Combining photographs, paintings, films, and archival materials including scrapbooks, sketches, and costumes, Body Politics positions Carolee as one of the most relevant artists of the 20th century. While addressing topics such as sexual expression and the objectification of women, it also touches on human suffering, the violence of war, and the “precarious lived experience of humans and animals”. 

The exhibition opens with a selection of Carolee’s early paintings, including Aria Duetto (Cantata No.78): Yellow Ladies (1957) and Pin Wheel (1957). Despite her extensive work as a performance artist, Carolee always maintained that “I’m a painter. I’m still a painter and I will die a painter.” She was, however, frustrated by the male-dominated nature of the industry, a characterisation which endures today.
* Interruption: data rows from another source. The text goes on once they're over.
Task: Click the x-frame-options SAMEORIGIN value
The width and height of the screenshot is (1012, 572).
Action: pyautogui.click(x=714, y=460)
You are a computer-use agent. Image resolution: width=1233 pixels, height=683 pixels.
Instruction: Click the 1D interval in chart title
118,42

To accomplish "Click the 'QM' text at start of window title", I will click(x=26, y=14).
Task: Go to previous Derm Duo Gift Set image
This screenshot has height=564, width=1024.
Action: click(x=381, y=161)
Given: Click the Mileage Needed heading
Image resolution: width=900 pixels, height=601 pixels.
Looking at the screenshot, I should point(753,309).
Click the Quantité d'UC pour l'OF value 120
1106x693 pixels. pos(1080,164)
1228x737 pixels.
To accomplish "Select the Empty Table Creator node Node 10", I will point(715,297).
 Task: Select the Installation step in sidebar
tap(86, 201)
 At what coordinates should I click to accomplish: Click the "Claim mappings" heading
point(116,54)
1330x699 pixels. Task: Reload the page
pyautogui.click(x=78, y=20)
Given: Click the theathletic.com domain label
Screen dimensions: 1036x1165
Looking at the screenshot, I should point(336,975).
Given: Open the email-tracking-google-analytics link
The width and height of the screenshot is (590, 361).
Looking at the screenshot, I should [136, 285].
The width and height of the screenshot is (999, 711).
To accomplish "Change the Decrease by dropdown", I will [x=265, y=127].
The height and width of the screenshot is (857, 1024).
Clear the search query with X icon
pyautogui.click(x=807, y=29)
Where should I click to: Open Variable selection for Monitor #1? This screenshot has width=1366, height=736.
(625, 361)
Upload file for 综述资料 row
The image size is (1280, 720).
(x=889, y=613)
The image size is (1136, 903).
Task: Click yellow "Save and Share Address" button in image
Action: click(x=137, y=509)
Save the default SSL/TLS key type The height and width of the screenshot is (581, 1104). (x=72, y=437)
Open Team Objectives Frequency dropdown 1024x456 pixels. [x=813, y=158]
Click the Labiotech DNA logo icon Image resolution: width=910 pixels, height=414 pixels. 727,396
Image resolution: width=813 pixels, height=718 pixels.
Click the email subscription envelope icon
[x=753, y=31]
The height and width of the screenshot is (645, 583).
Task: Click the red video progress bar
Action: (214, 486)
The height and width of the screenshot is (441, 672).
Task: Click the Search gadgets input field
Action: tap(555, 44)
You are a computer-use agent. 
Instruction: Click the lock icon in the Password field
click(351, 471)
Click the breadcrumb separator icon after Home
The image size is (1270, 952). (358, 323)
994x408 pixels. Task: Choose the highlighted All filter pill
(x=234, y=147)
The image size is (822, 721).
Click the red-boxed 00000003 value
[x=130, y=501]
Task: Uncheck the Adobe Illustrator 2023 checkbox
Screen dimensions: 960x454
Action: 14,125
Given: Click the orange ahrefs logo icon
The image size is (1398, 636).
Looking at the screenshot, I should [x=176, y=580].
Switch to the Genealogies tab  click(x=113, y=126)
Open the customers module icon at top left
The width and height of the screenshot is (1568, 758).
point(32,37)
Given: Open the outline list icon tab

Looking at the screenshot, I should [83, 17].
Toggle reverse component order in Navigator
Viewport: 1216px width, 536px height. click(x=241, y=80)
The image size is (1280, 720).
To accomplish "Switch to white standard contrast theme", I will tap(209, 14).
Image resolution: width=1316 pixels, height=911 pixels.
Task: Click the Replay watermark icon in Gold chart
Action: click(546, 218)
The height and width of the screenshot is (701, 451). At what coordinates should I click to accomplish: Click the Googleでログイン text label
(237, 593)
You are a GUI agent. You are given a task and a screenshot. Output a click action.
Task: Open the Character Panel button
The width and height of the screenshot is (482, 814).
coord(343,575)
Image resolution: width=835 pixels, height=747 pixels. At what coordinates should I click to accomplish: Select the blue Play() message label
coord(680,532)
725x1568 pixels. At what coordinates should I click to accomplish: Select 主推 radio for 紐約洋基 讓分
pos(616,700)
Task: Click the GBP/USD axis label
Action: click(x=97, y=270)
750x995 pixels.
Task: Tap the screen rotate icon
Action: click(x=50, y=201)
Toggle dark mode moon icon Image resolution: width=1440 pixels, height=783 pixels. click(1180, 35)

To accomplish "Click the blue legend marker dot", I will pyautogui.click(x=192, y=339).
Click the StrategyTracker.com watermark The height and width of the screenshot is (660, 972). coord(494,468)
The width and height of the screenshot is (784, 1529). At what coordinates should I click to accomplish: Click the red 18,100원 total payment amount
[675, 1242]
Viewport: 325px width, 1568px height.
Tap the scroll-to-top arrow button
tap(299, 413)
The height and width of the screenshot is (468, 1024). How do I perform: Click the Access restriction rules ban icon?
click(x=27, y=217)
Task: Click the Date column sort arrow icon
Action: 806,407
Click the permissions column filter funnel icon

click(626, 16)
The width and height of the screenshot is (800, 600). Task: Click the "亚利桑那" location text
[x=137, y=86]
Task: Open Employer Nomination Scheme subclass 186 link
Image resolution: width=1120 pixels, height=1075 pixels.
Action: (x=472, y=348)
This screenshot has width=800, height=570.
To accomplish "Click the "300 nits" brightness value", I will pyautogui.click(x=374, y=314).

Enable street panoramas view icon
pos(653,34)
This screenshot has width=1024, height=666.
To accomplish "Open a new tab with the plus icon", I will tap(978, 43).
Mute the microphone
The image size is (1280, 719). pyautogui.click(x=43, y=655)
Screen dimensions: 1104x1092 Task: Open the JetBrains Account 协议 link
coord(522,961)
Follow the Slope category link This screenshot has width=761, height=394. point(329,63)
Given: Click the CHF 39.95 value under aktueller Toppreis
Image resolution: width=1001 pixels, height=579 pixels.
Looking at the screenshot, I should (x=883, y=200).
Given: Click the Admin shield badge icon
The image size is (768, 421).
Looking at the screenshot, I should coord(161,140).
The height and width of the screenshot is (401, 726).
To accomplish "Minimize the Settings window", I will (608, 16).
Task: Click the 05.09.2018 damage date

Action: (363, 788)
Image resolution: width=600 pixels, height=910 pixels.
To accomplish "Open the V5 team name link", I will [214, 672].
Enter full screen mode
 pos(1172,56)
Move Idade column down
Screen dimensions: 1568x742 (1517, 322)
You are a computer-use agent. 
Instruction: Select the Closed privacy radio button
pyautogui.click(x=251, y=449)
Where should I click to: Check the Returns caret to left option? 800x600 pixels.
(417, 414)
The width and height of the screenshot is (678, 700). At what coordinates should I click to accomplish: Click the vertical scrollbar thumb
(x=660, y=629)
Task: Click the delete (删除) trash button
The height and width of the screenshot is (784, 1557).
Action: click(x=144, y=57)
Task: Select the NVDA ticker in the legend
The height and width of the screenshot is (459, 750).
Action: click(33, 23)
From the 1960s onwards, Carolee expanded her work outside the limits of painting. She incorporated found objects and materials from everyday life into her work to create “painting constructions” or “box constructions”, as evidenced in Colorado House (1962) and Pharaohs Daughter (1966). She is perhaps most renowned for work wherein her own body is the medium; she frequently inserted herself into her art to address misogyny, the taboos around women’s bodies, and to regain control of her own body.

Works including Eye Body: 36 Transformative Actions for Camera (1963), Up to and Including Her Limits (1976) and Interior Scroll (1975 & 1977) make use of nudity. The intention is not to titillate but to ‘cry against the persistent devaluing of the female body and intellect in patriarchal society’. Interior Scroll, in which Carolee reads from a scroll extracted from her vagina, is believed to have influenced the 1990s feminist off-broadway show The Vagina Monologues. 

Body Politics also features a selection of Carolee’s group performances including Meat Joy (1964), the film Fuses (1964-67), and works she created while in London, such as Round House and Naked Action Lecture. Also included are works which address the question of human suffering, especially in the context of war, and Carolee’s own battle with breast cancer, which eventually led to her death.

For someone who hasn’t encountered Carolee’s works before, Body Politics is a crash course in understanding and engaging with a provocative artist who became inseparable from the art she made. An unflinching demand for personal reflection, the show compels viewers to assess Carolee’s vision in light of current discourse around sexuality and the female body.

Carolee Schneemann: Body Politics is on display at The Barbican Art Gallery, London, until 8th January 2023.